❺ Centrex raises $16m in a combination of share placement and entitlement offer at 14 cents per share and signs a conditional offtake agreement with Ravensdown Limited. (Share Placement and Entitlement Offer)(Contract Signed with Ravensdown for Trial Shipment) 

❻ Contract Signed with Ballance Agri-Nutrients for trial Shipment. 


The market for phosphate is only getting tighter 

In the previous article on Centrex, we explained how the increasing fuel prices, stretched supply chains and the Russia-Ukraine war have led to a tight market for fertilisers. We also pointed out how the fertiliser shortages can cause serious food shortages for hundreds of millions of people in the medium term. 

Well, two months later and we have been proven right as an increasing number of countries are now banning exports of certain agricultural products and fertilisers to secure their domestic supply. This has pushed phosphate rock prices to a thirteen-year high of about US$250 per tonne, representing a 45% increase in the last two months. 

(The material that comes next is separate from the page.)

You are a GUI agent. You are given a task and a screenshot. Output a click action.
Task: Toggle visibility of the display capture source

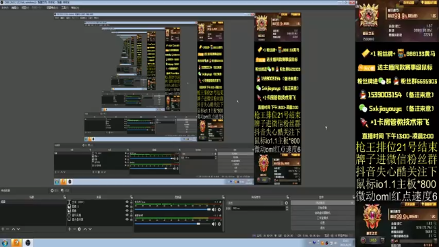[127, 220]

Centrex doesn’t need to worry about finding customers 

With the worsening fertilisers market, customers have already been lining up at Centrex’s Ardmore Phosphate Project, counting down for its production to begin. 

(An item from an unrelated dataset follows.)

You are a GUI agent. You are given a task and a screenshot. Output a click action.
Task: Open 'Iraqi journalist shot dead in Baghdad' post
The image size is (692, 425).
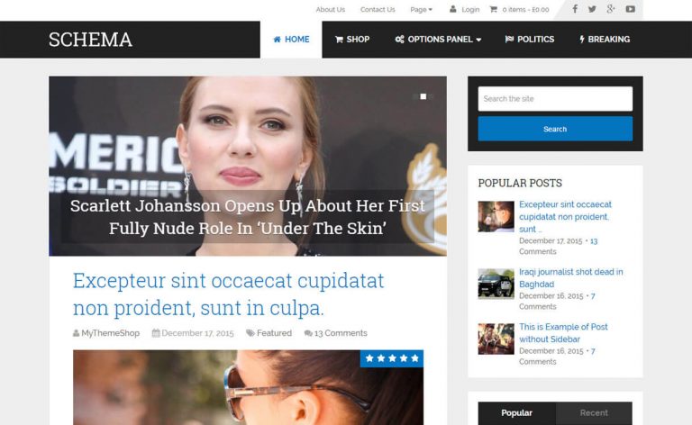click(570, 277)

On 4 April 2022, Centrex signed an agreement with Ravensdown Limited, a New Zealand-owned agricultural cooperative company, for a 5,000 wet tonnes phosphate rock trial shipment and a first right of refusal to purchase 20% of the production at the Ardmore Project for the first three years. 

On 12 May 2022, the company signed a similar agreement with Ballance Agri-Nutrients Limited, a New Zealand farmer-owned fertiliser cooperative company. According to Centrex’s announcement, with the signing of this agreement, the Ardmore Project has 90% of its first three years of production allocated to major customers in Australia, New Zealand and Asia.  


Higher valuation for Ardmore Project  

The Company’s updated Definitive Feasibility Study (DFS) in August 2021 used a benchmark rock phosphate price of US$125 per tonne. When we wrote about Centrex on 23 March 2022, the rock phosphate prices had increased to US$172/t. Since then, the rock phosphate prices have further increased by more than 45% to US$250/t in less than two months. This is twice the rock phosphate price used in the August 2021 DFS and represents a substantial upside to the calculated NPV of the Ardmore phosphate project. 


How to play CXM 

CXM broke its short-term downtrend after the announcement of the conditional off-take agreement with Ballance Agri-Nutrients Limited (point 6 on the chart). The share price is now dealing with the resistance level at 15.5 cents (the red line on the chart). As the market remains bearish, we think CXM will struggle to break this resistance level in the short term. 

With the market for fertilisers to remain tight in the foreseeable future, we expect CXM to grow alongside its long-term uptrend (the blue line on the chart) in the medium term and reach its previous high of 21 cents in the next few months. As such, prices near 12 cents are attractive, in our view. 


Stop loss at 10 cents 

Our suggested stop loss is a confirmed break below 10 cents. A break below this price level would mean that the medium-term uptrend is broken (the blue line on the chart) and from a technical analysis perspective, it substantially reduces the chances of short term price appreciations.